__Supplied passage__.
════════

# New Build finalized. What do you think?



## Black Panther (May 20, 2012)

No need to click on the spoilers now. 

Within some weeks I'll be getting an i7 930 (which I plan to oc to ~ 4Ghz), a Scythe Yasya cooler, 6GB DDR3 Mushkin Blackline and a Gigabyte GA-X58A-UD3R.

They're a HUGE upgrade from my system and what's more they're gifts, *-- thank you mjkmike! -- * 

Following are the parts I plan to buy for this new system. They might seem overkill, but I don't upgrade much unless it's to add more ram or to change graphics card.

I plan to keep my old E8400 rig running (for crunching and to give to my daughter for gaming) so I need to buy some new hardware too in order to have 2 decent working pc's at home.

_________________________

*GPU:* [Decided on ASUS GeForce GTX 670 Direct CU II TOP 2 GB]



Spoiler



My main difficulty is whether I should use my HD5970 with the new pc, or leave it in my old pc and buy another graphics card to use with the i7.

Consider the following:

- My daughter will be gaming at 1680x1050 while I will be using a 2560x1440 monitor.

════════

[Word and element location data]
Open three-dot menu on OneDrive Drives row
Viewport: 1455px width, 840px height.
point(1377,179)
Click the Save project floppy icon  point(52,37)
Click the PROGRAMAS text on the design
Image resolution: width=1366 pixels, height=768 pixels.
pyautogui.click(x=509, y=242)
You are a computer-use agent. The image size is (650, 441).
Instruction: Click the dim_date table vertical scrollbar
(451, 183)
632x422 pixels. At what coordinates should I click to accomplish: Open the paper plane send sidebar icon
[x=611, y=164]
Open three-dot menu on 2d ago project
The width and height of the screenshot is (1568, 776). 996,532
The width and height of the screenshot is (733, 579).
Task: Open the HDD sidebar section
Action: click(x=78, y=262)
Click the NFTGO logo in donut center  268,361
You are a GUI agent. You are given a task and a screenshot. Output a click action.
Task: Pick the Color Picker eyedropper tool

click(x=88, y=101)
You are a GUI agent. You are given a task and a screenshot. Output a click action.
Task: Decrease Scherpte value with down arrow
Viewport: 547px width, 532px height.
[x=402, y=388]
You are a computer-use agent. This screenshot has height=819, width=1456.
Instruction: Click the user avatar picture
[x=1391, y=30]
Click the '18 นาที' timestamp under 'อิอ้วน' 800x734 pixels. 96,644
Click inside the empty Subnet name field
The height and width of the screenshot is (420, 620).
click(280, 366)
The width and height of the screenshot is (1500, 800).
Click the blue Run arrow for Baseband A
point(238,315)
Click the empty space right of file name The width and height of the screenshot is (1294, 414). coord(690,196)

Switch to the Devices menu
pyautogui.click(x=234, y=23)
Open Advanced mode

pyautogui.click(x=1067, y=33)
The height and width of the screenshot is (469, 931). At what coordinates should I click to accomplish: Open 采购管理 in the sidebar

════════

__Aim of the task__. Return the part of the PC build post above from "They're a HUGE" up to and including "pc's at home.", copied word for word.

__Correct answer__.
They're a HUGE upgrade from my system and what's more they're gifts, *-- thank you mjkmike! -- * 

Following are the parts I plan to buy for this new system. They might seem overkill, but I don't upgrade much unless it's to add more ram or to change graphics card.

I plan to keep my old E8400 rig running (for crunching and to give to my daughter for gaming) so I need to buy some new hardware too in order to have 2 decent working pc's at home.